Avant le début du spectacle (la première a eu lieu le 24 mai), il a été annoncé que Pretti chanterait malgré une indisposition ; si la maladie lui a enlevé un peu de son habituel sonorité de ténor lyrique léger (peut-être trop léger pour ce rôle que même le grand Alfredo Kraus trouvait fatigant ?), la technique lui a permis d’aller jusqu’au bout sans incident, s’attachant aux accents délicats et au raffinement expressif.
Le Chœur, le Chœur d’enfants et les seconds rôles ont également apporté pleine satisfaction : le Spoletta d’Oronzo D’Urso, l’Angelotti de Gabriele Sagona, le Sciarrone de Dario Giorgelé, le “pastorello” de Marta Sacco.
En fin de compte, on peut ou non être d’accord avec cette lecture, mais force est de constater qu’il s’agit d’un spectacle de très bon niveau, dont la plupart des spectateurs, à l’issue de la représentation, ont parlé en bien ! Le théâtre a également affiché complet pour la deuxième représentation et de nombreuses places ont été vendues (la galerie et les loges affichaient complet depuis longtemps) pour les trois représentations suivantes, lundì 3, jeudi 6 et samedi 8 juin.

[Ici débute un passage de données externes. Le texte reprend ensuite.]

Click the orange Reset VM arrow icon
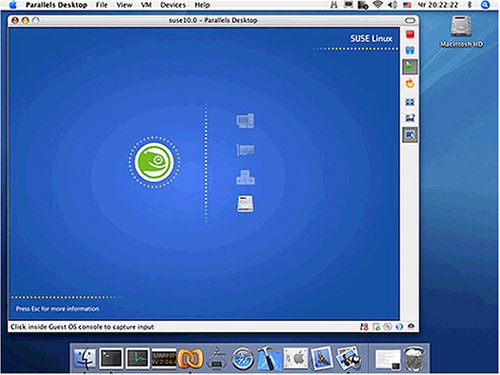Viewport: 500px width, 375px height. pos(410,83)
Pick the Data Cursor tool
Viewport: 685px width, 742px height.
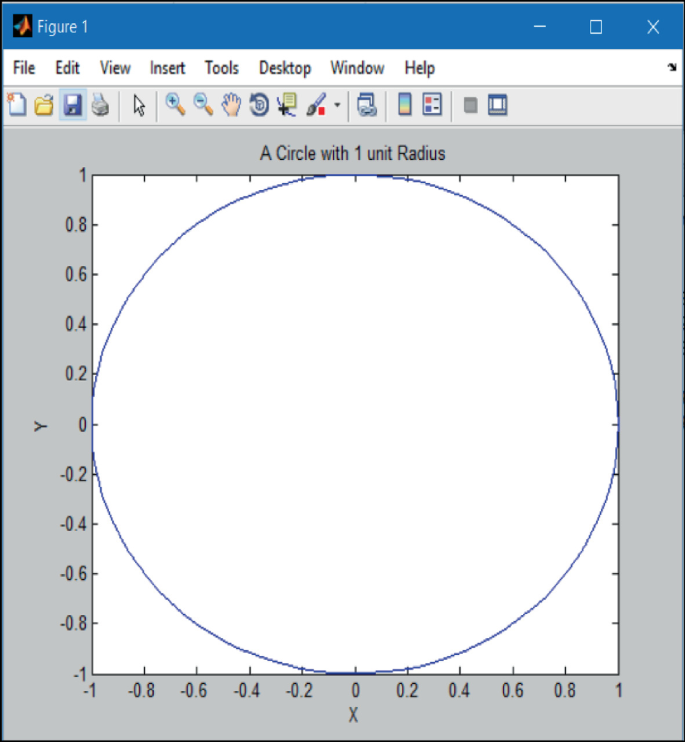pos(288,105)
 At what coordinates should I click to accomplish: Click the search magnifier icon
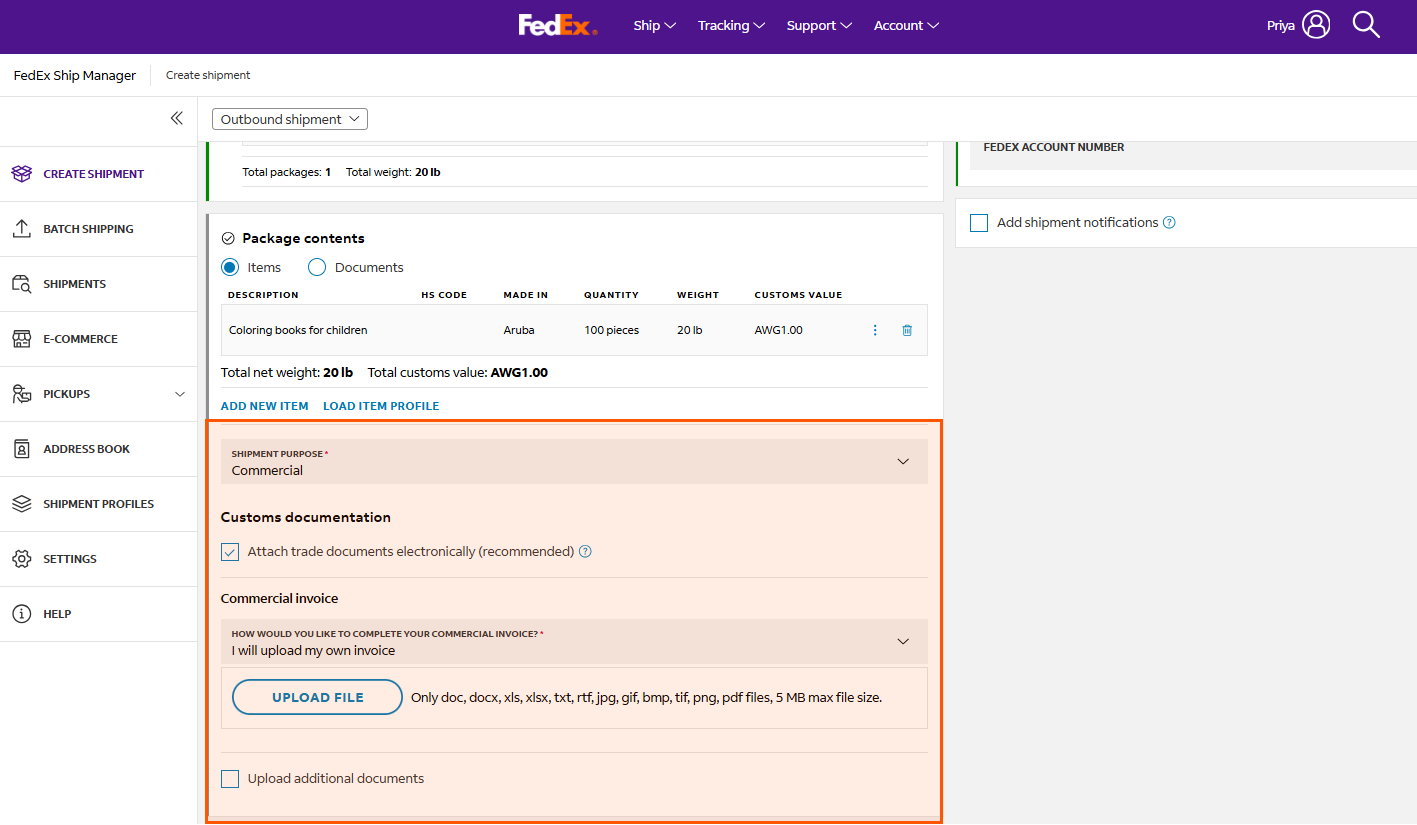point(1366,25)
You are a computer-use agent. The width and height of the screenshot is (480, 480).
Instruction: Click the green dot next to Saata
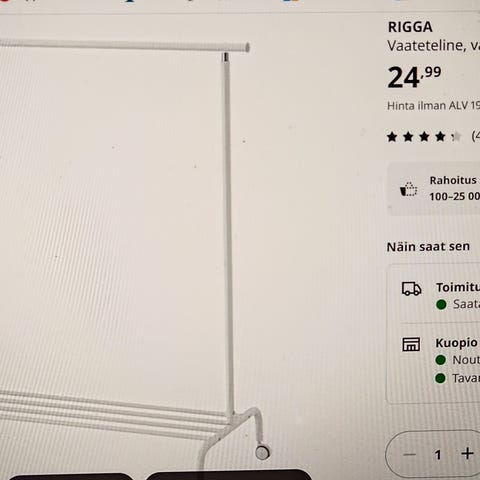click(x=441, y=304)
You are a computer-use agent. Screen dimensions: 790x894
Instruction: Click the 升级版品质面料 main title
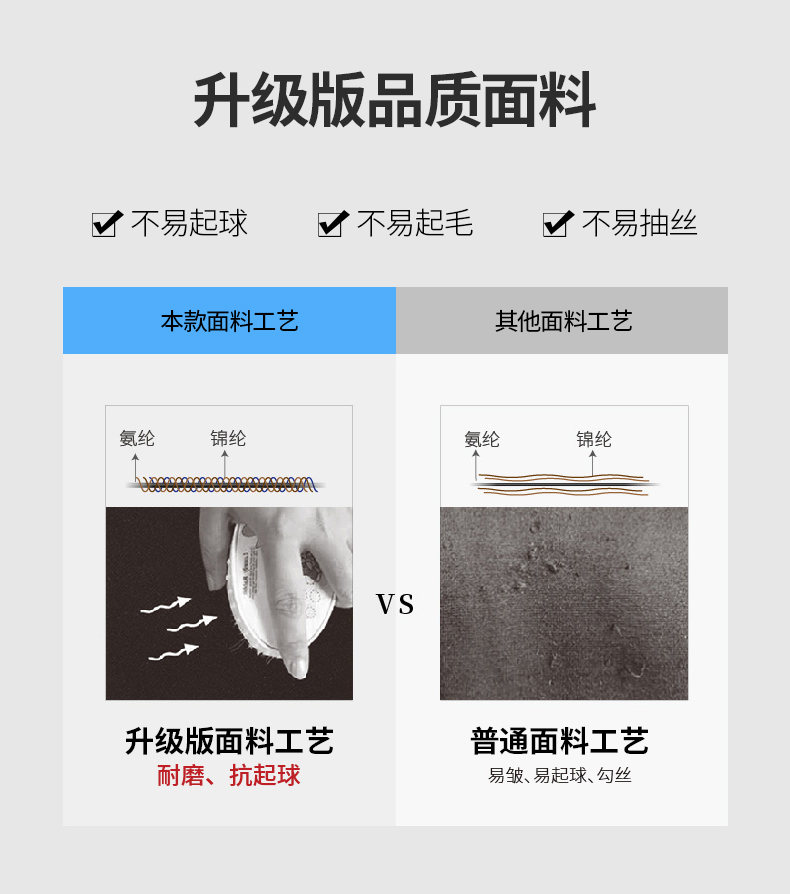394,100
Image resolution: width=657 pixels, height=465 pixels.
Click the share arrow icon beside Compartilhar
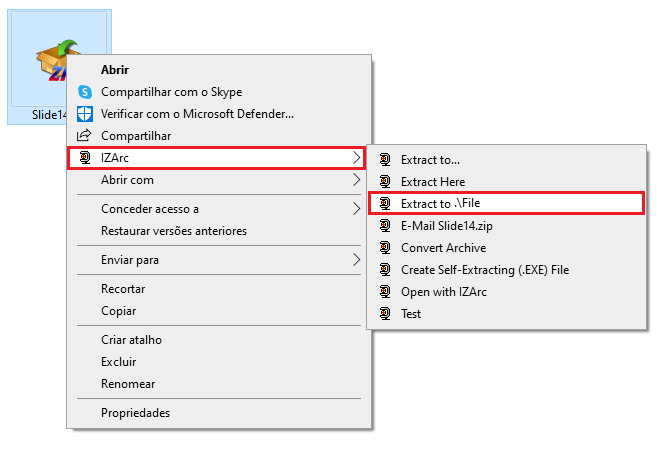coord(84,135)
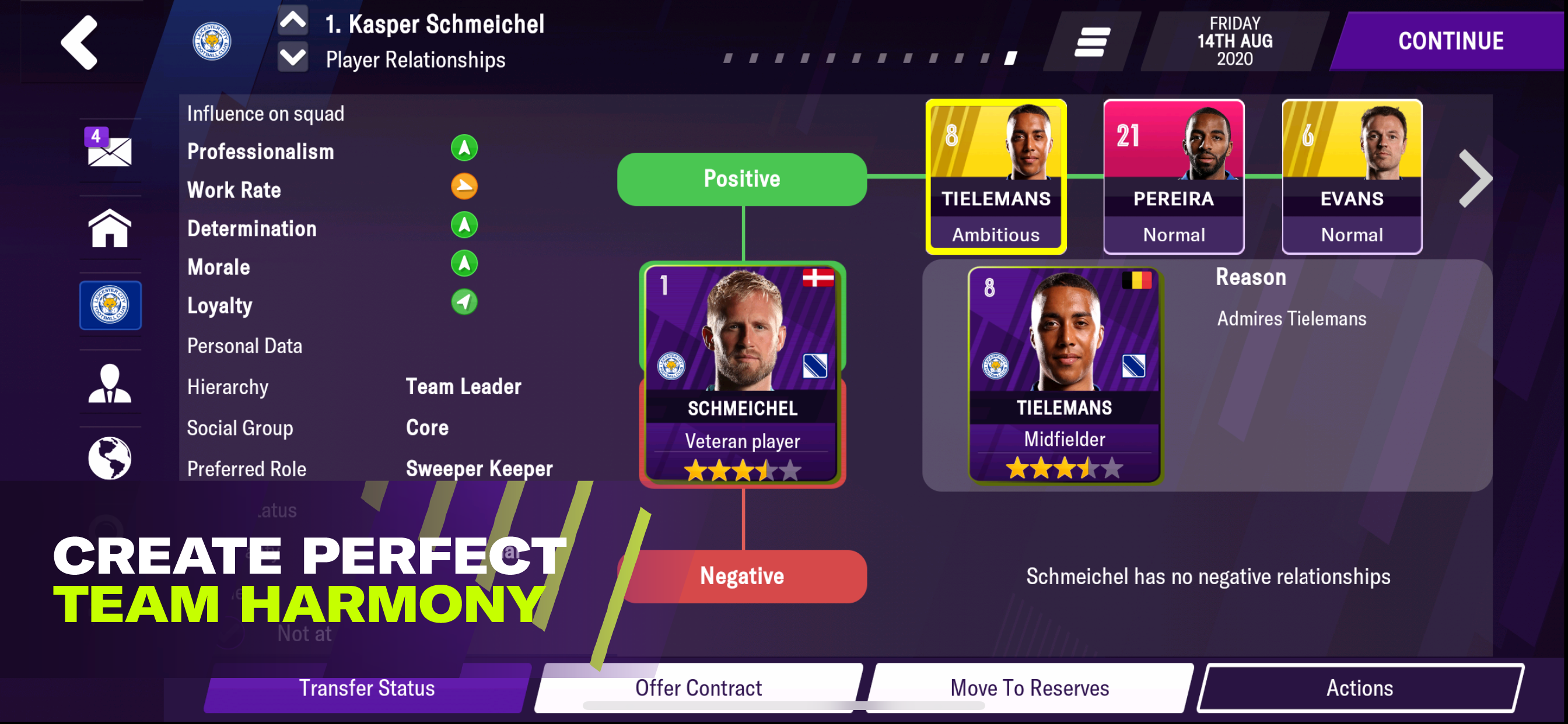The image size is (1568, 724).
Task: Switch to next player with down chevron
Action: pyautogui.click(x=293, y=57)
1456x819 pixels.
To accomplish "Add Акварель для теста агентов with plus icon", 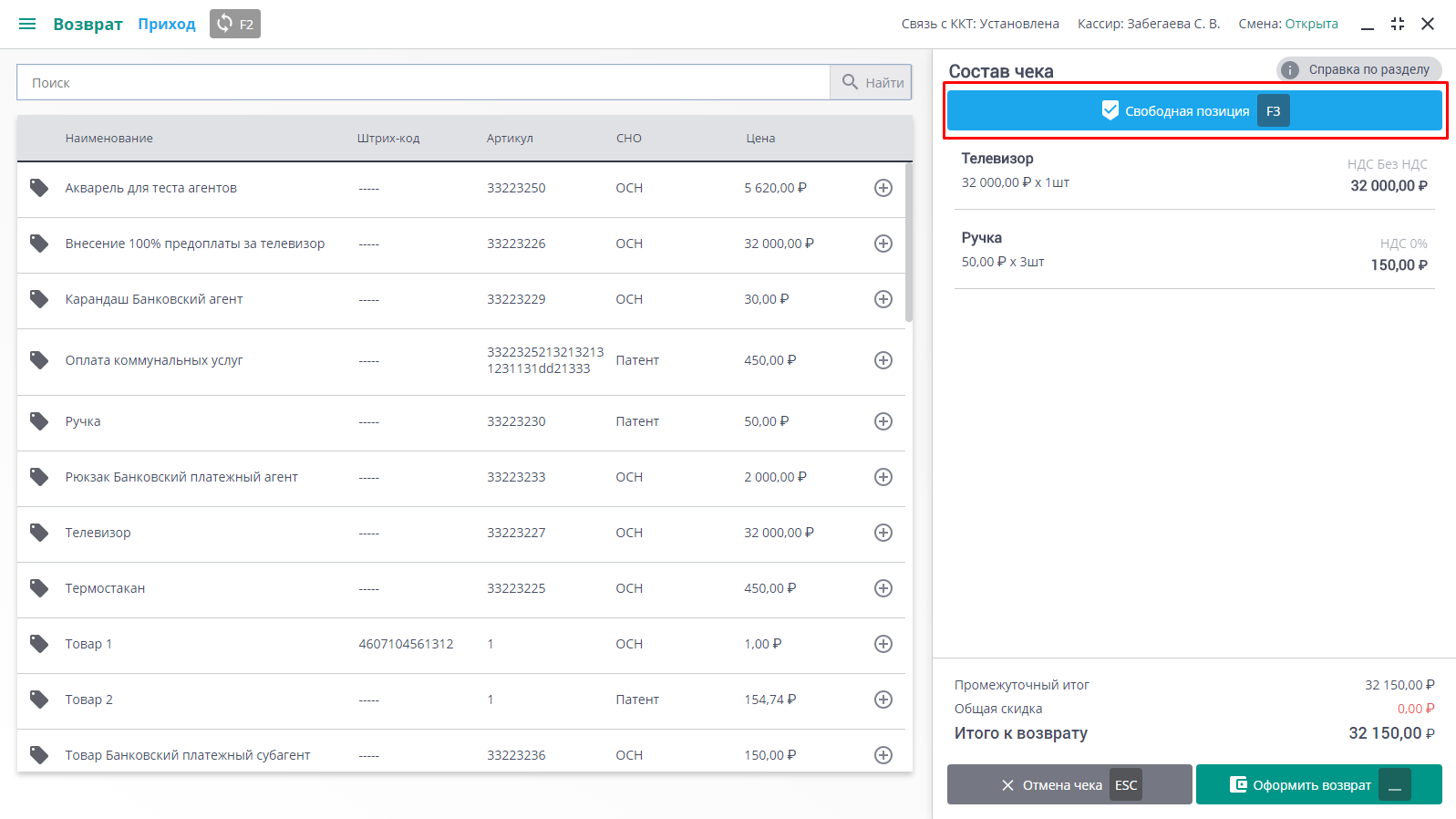I will coord(883,188).
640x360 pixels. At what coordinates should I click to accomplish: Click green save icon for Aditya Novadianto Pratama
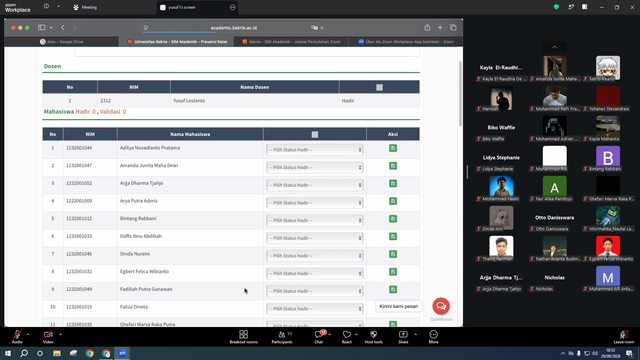tap(393, 148)
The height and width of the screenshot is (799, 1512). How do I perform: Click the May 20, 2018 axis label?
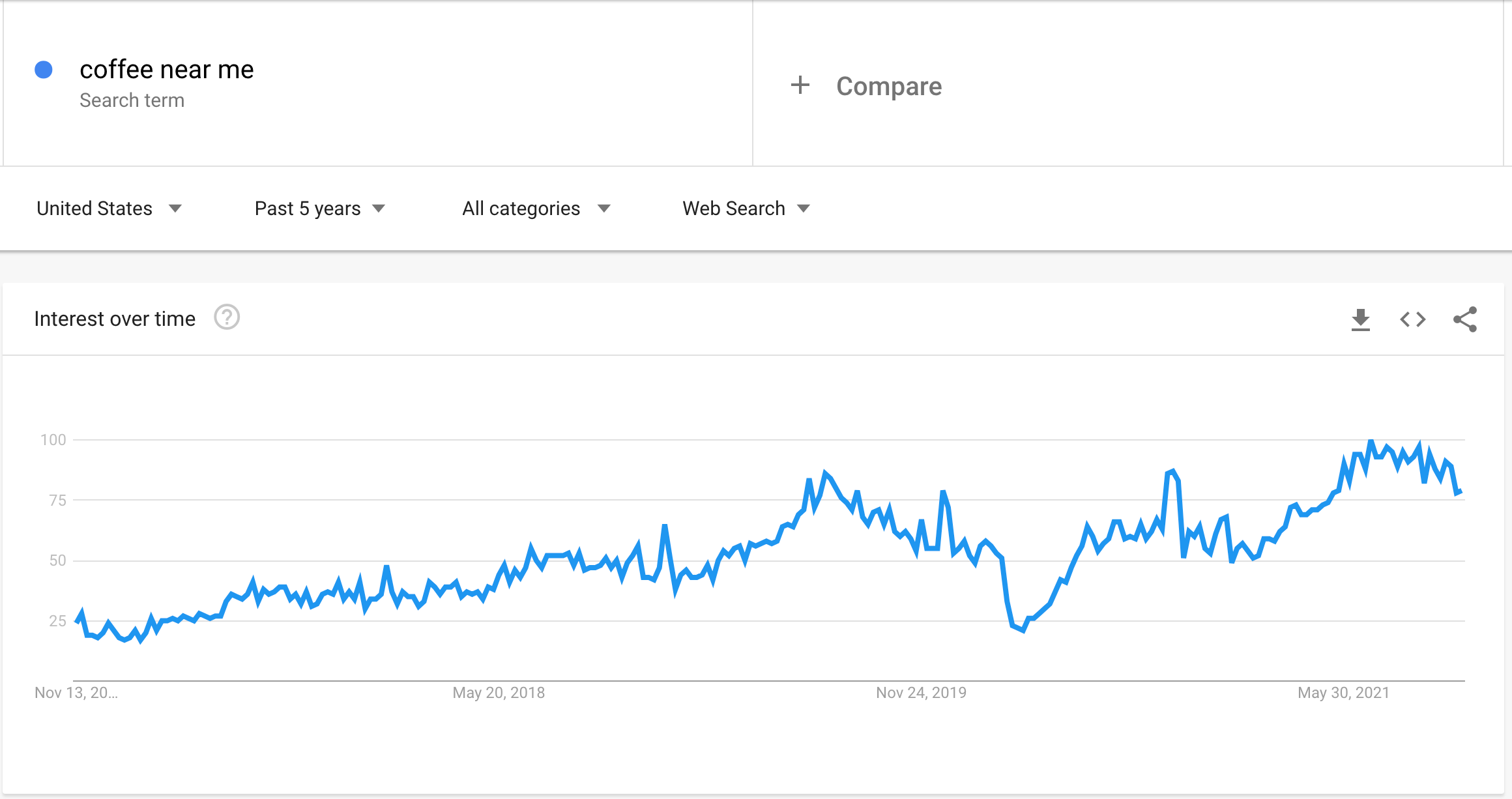tap(499, 693)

[1] Le “cinéma des téléphones blancs” est un sous-genre cinématographique des comédies en vogue en Italie entre 1936 et 1943.
Floria Tosca : Vanessa Goikoetxea
Mario Cavaradossi : Piero Pretti
Scarpia : Alexey Markov
Cesare Angelotti : Gabriele Sagona
Le Sacristain : Matteo Torcaso
Spoletta : Oronzo D’Urso
Sciarrone : Dario Giorgelé
Un gardien : Cesare Filiberto Tenuta
Un berger : Marta Sacco
Orchestre du Mai musical florentin, dir. Daniele Gatti
Chœur du Mai musical florentin, dir. Lorenzo Fratini
Chœur de voix d’enfants de l’Académie du Mai musical florentin, dir. Sara Matteucci
Mise en scène : Massimo Popolizio
Décors : Margherita Palli
Costumes : Silvia Aymonino
Lumières : Pasquale Mari
Tosca
Opéra en trois actes de Giacomo Puccini, livret de Giuseppe Giacosa et Luigi Illica d’après la pièce de Victorien Sardou, créé au Teatro Constanzi à Rome le 14 janvier 1900.
Florence, 86ème festival du Mai musical florentin, représentation du vendredi 24 mai 2024.